Modern systems are beginning to close that gap by linking visual simulation with sizing and fit intelligence. When shoppers interact with a virtual try-on experience, the system can incorporate historical sizing data, body-type modelling, and garment measurements to generate recommendations alongside the visual result. The goal is not only to show the garment but to increase confidence in the purchase decision.
Early pilot data from this new wave suggests that when virtual try-on experiences are integrated directly into product pages, engagement and purchase behaviour can shift meaningfully. In one multi-category marketplace pilot, customers who completed a try-on converted at twice the rate of standard shoppers, while in a fashion marketplace test users who performed a try-on added items to cart 52% more often and converted 35% more frequently.
Adoption is still far from universal, though. Surveys suggest that roughly half of U.S. online shoppers express interest in virtual try-on experiences, which means a large portion of consumers remain unconvinced. But compared with the limited engagement seen in earlier VTO experiments, this level of interest signals meaningful progress.
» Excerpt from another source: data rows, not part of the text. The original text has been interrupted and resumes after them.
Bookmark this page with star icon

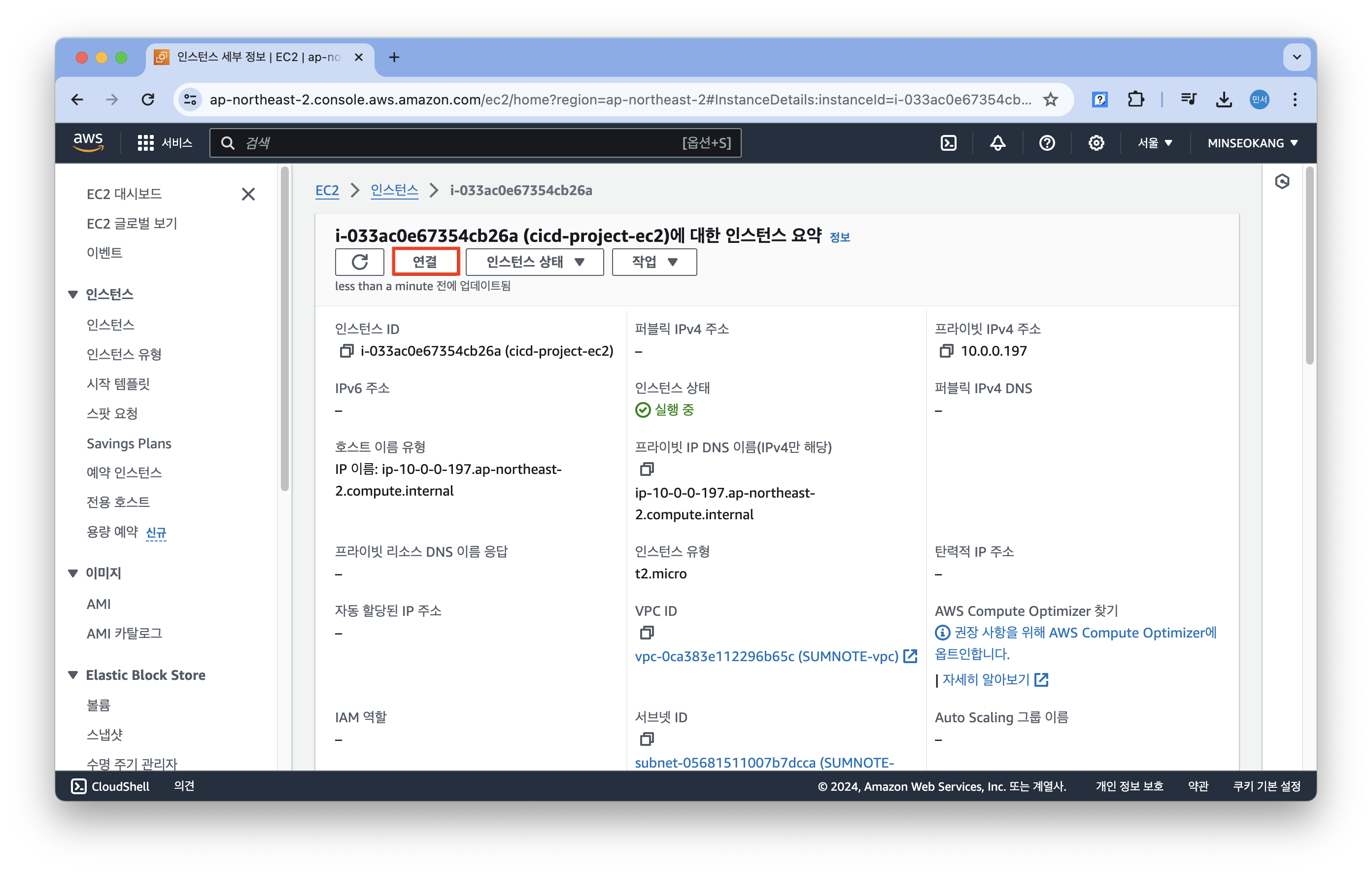pyautogui.click(x=1050, y=100)
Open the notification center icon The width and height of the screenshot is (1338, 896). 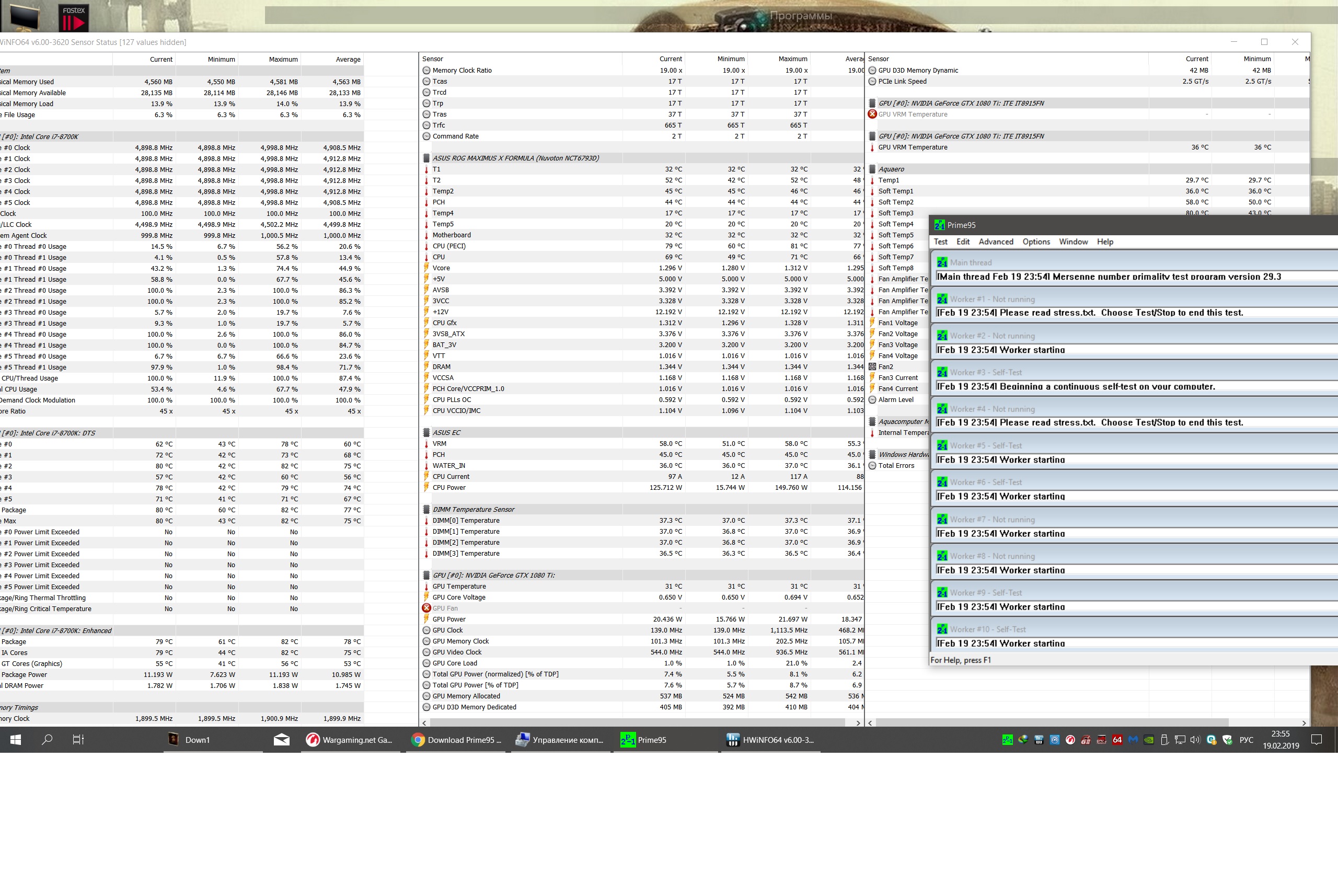[x=1316, y=739]
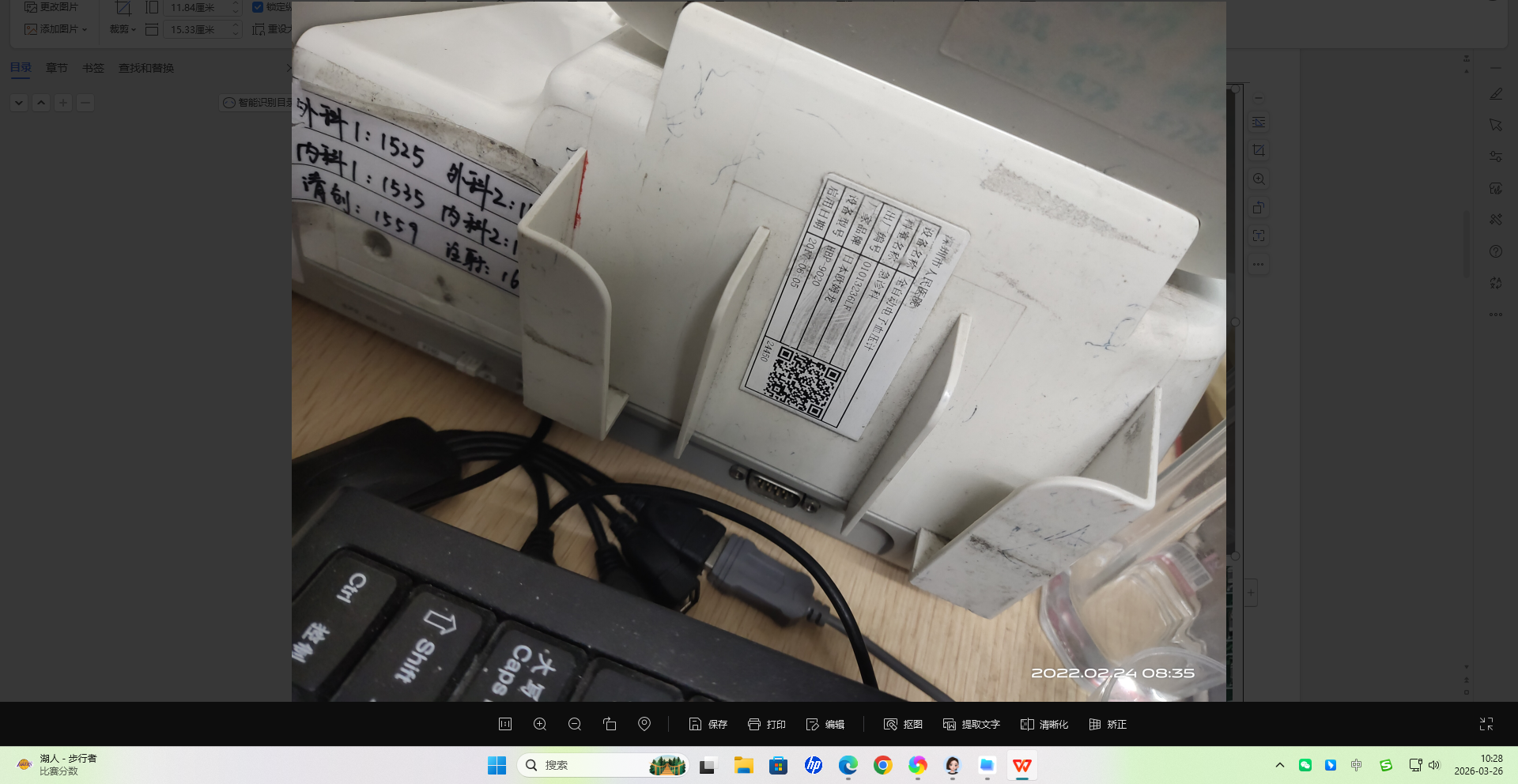Open the WPS Office icon in the taskbar
The width and height of the screenshot is (1518, 784).
point(1021,765)
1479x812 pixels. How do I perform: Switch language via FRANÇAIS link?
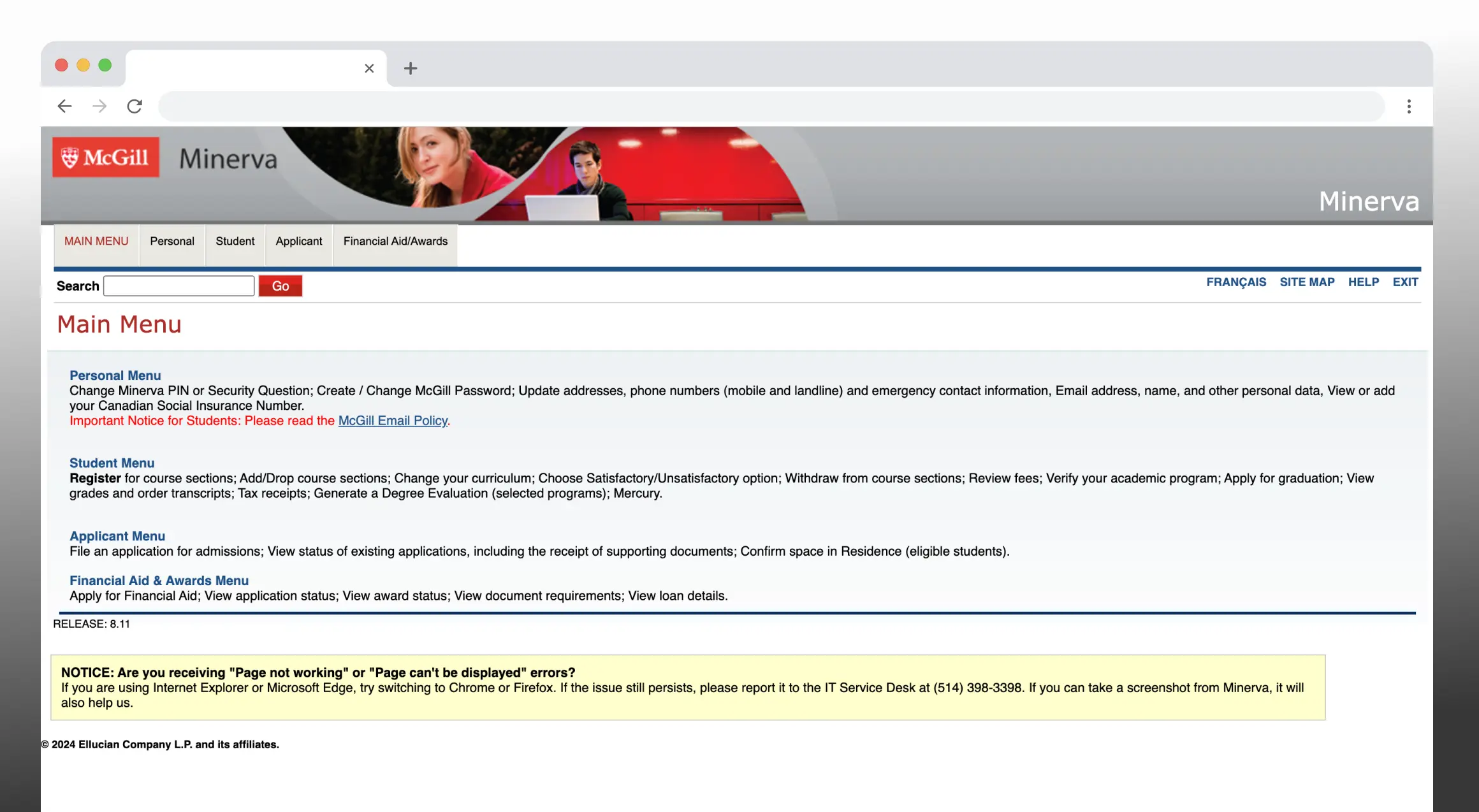pyautogui.click(x=1236, y=282)
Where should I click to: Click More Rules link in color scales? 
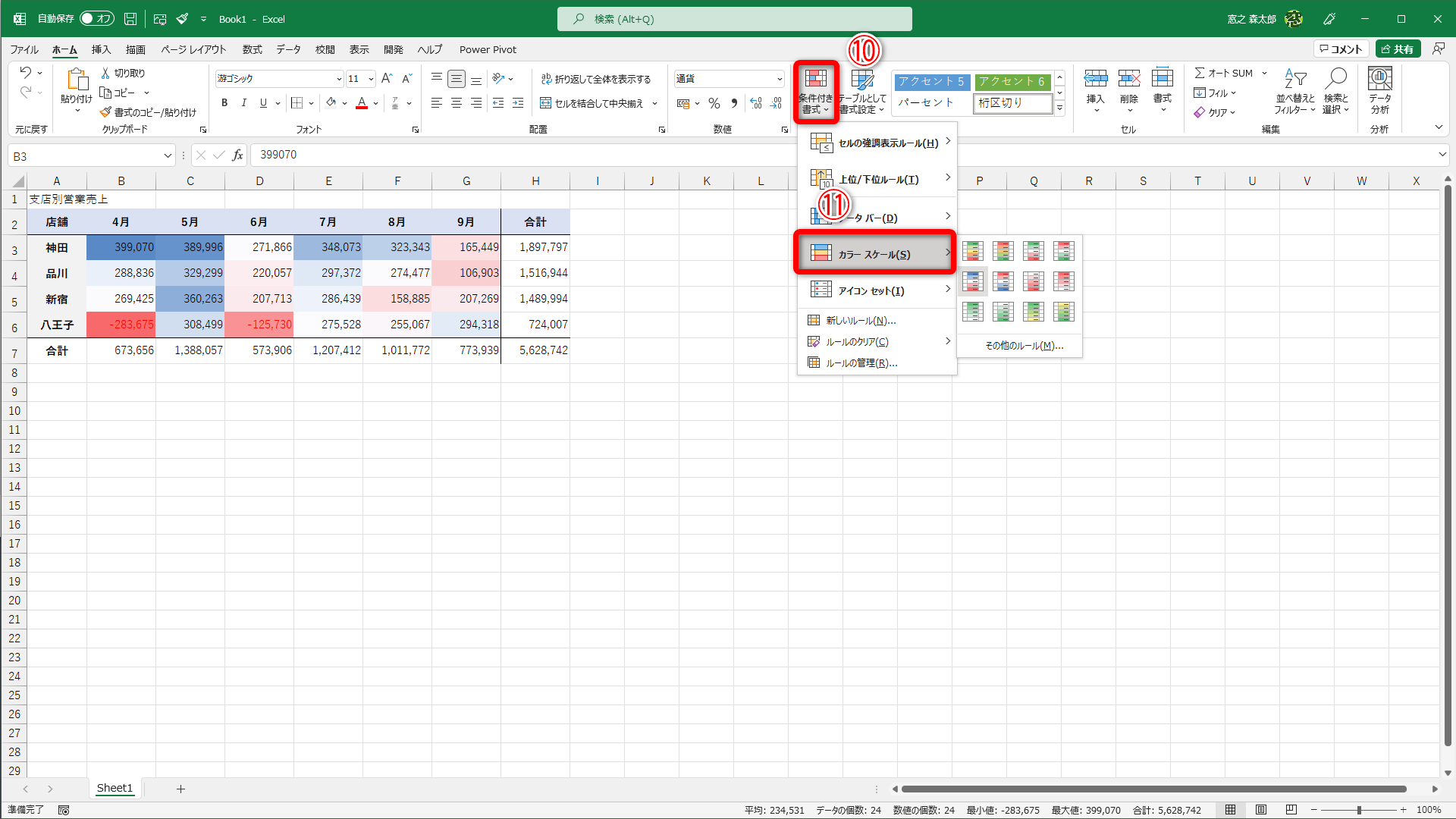pyautogui.click(x=1024, y=346)
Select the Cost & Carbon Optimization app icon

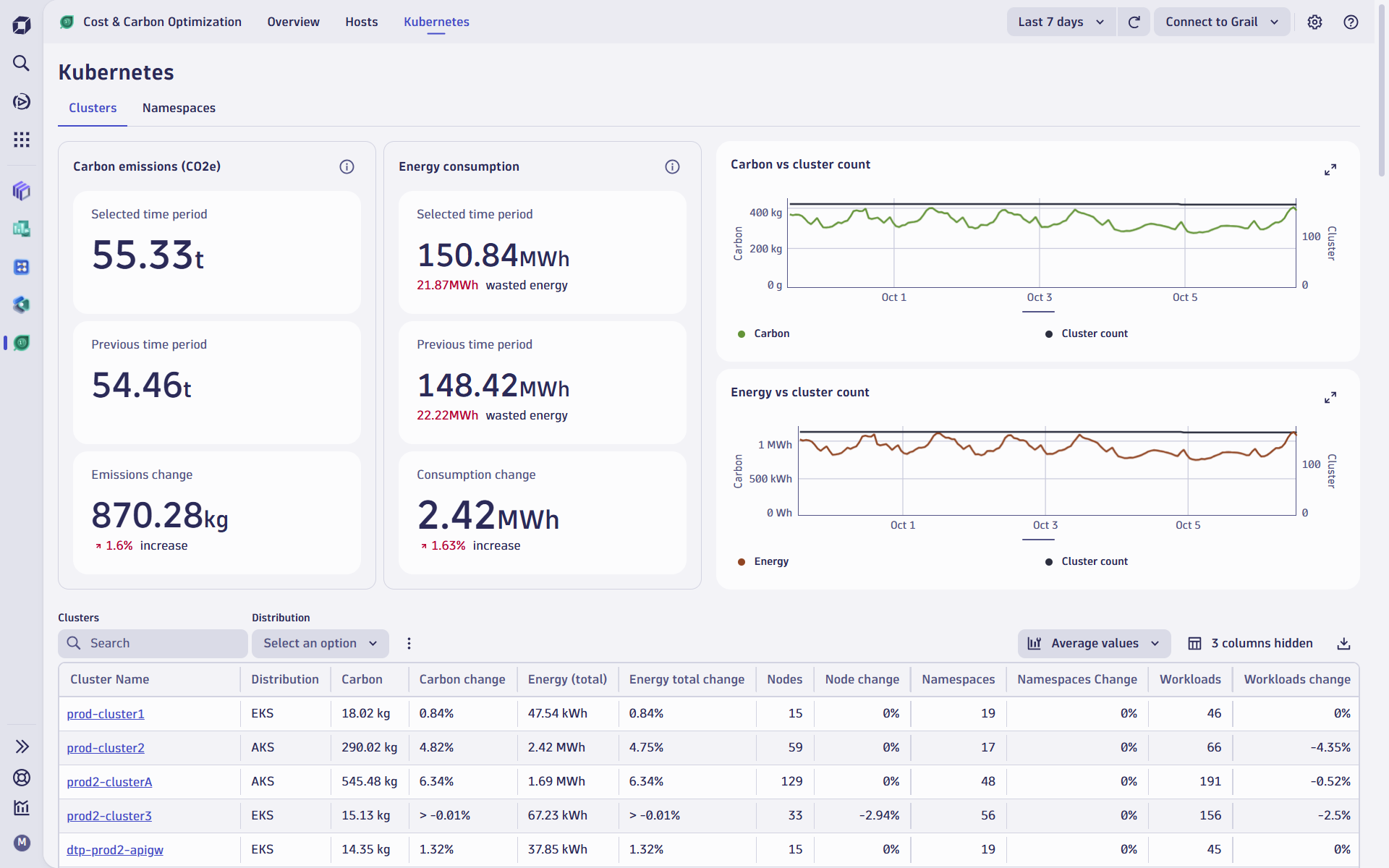(x=22, y=343)
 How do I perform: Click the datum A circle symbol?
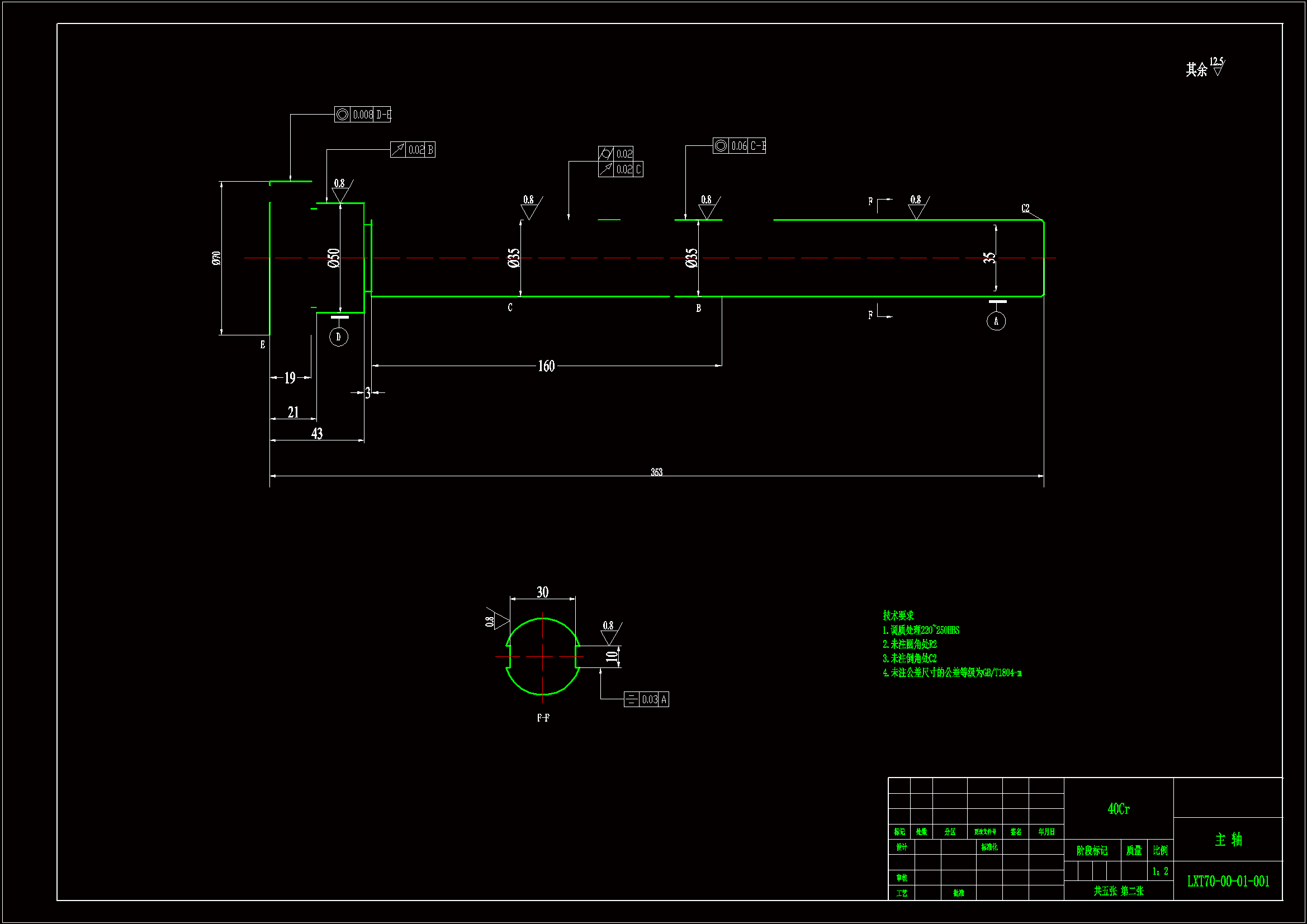click(x=996, y=321)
And the same alignment between objective and the enhanced capabilities of the systems is also manifesting itself in brands and retailers’ decision-making. As e-commerce margins tighten, input costs increase, and return costs continue to pressure profitability, tools that improve purchase confidence have an even greater commercial value. Even modest reductions in return rates can have a significant impact on the bottom line.
However, this is also bringing us to a new precipice. For retailers, the value is obvious, but over-indexing on VTO, or inflating its capabilities and overselling the technology, could end up undermining this new wave of AI-VTO before it truly gets underway.
As companies are discovering in a lot of AI applications, human curation, intent, and feeling are irreplaceable, and automation has its limits. They may be armed with better technology, but retailers need to avoid any suggestion that AI can eliminate or substitute for the inherent subjectivity of fashion. Fit is part measurement, part comfort, part identity. The feasibility of deploying VTO at scale with speed, realism, and operational efficiency might have changed, but the psychology of shopping hasn’t.
The question of whether AI has brought fashion to a place where VTO can actually become a more reliable layer within the broader size-and-fit ecosystem, practically speaking, is yes.
The question of whether shoppers will adopt it this time is more subjective. But for brands and retailers that approach AI virtual try-on with a clear vision for what they need it to do, for the first time, the answer may be yes.